Omit the pictures, and output the rest of the entries exactly as written.

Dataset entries
:::

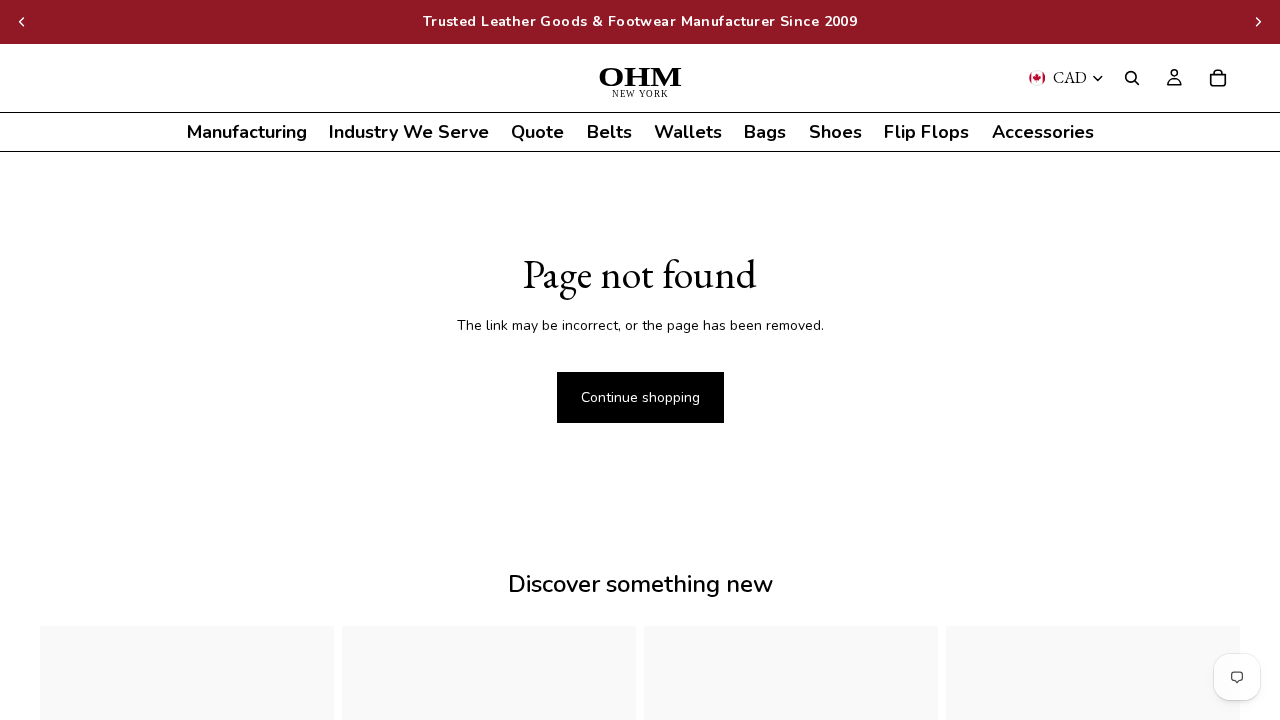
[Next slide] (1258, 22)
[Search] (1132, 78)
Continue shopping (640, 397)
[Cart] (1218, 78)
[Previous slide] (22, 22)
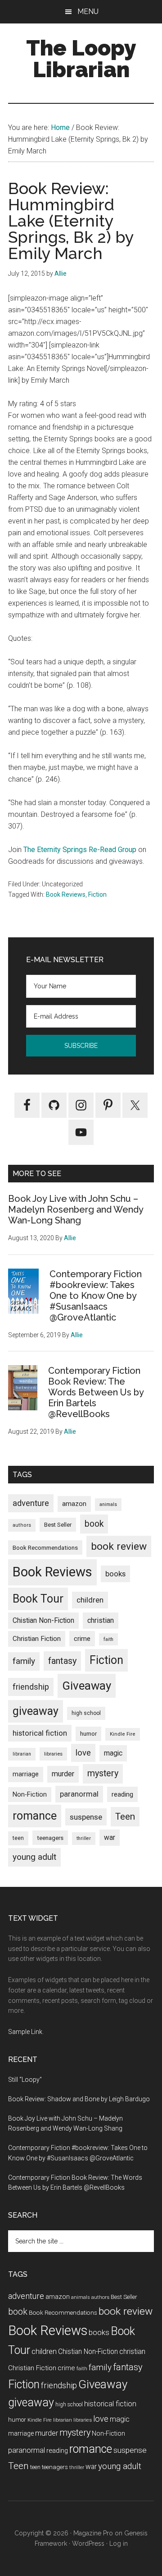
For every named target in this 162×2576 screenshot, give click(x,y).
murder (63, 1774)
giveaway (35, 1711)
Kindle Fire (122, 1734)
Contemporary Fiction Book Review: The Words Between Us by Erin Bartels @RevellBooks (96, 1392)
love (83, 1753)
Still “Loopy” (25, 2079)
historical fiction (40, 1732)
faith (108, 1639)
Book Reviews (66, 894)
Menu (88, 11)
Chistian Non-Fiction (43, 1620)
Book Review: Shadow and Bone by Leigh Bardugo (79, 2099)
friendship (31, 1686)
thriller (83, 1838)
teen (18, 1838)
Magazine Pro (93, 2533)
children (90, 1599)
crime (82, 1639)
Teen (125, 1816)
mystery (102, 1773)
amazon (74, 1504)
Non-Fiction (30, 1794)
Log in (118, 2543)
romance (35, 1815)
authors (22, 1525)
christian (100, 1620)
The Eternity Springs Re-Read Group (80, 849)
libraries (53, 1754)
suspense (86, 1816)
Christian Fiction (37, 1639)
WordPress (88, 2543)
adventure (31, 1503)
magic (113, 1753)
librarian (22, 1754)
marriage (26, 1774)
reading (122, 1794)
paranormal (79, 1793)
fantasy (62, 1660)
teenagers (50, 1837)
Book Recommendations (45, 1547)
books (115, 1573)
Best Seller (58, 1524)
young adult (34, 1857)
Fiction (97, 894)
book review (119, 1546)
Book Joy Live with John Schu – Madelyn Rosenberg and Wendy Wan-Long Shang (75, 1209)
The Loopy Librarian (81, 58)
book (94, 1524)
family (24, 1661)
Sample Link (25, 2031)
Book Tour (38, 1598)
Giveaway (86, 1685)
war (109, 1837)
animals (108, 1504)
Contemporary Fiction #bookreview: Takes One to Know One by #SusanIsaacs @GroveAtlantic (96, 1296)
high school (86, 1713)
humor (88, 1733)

:::

_WRITTEN ANSWER_:
[Next slide] (1258, 22)
[Search] (1132, 78)
Continue shopping (640, 397)
[Cart] (1218, 78)
[Previous slide] (22, 22)
For every named target in this 162×2576 screenshot, give click(x,y).
murder (63, 1774)
giveaway (35, 1711)
Kindle Fire (122, 1734)
Contemporary Fiction Book Review: The Words Between Us by Erin Bartels @RevellBooks (96, 1392)
love (83, 1753)
Still “Loopy” (25, 2079)
historical fiction (40, 1732)
faith (108, 1639)
Book Reviews (66, 894)
Menu (88, 11)
Chistian Non-Fiction (43, 1620)
Book Review: Shadow and Bone by Leigh Bardugo (79, 2099)
friendship (31, 1686)
thriller (83, 1838)
teen (18, 1838)
Magazine Pro (93, 2533)
children (90, 1599)
crime (82, 1639)
Teen (125, 1816)
mystery (102, 1773)
amazon (74, 1504)
Non-Fiction (30, 1794)
Log in (118, 2543)
romance (35, 1815)
authors (22, 1525)
christian (100, 1620)
The Eternity Springs Re-Read Group (80, 849)
libraries (53, 1754)
suspense (86, 1816)
Christian Fiction (37, 1639)
WordPress (88, 2543)
adventure (31, 1503)
magic (113, 1753)
librarian (22, 1754)
marriage (26, 1774)
reading (122, 1794)
paranormal (79, 1793)
fantasy (62, 1660)
teenagers (50, 1837)
Book Recommendations (45, 1547)
books (115, 1573)
Best Seller (58, 1524)
young adult (34, 1857)
Fiction (97, 894)
book review (119, 1546)
Book Joy Live with John Schu – Madelyn Rosenberg and Wendy Wan-Long Shang (75, 1209)
The Loopy Librarian (81, 58)
book (94, 1524)
family (24, 1661)
Sample Link (25, 2031)
Book Tour (38, 1598)
Giveaway (86, 1685)
war (109, 1837)
animals (108, 1504)
Contemporary Fiction #bookreview: Takes One to Know One by #SusanIsaacs @GroveAtlantic (96, 1296)
high school (86, 1713)
humor (88, 1733)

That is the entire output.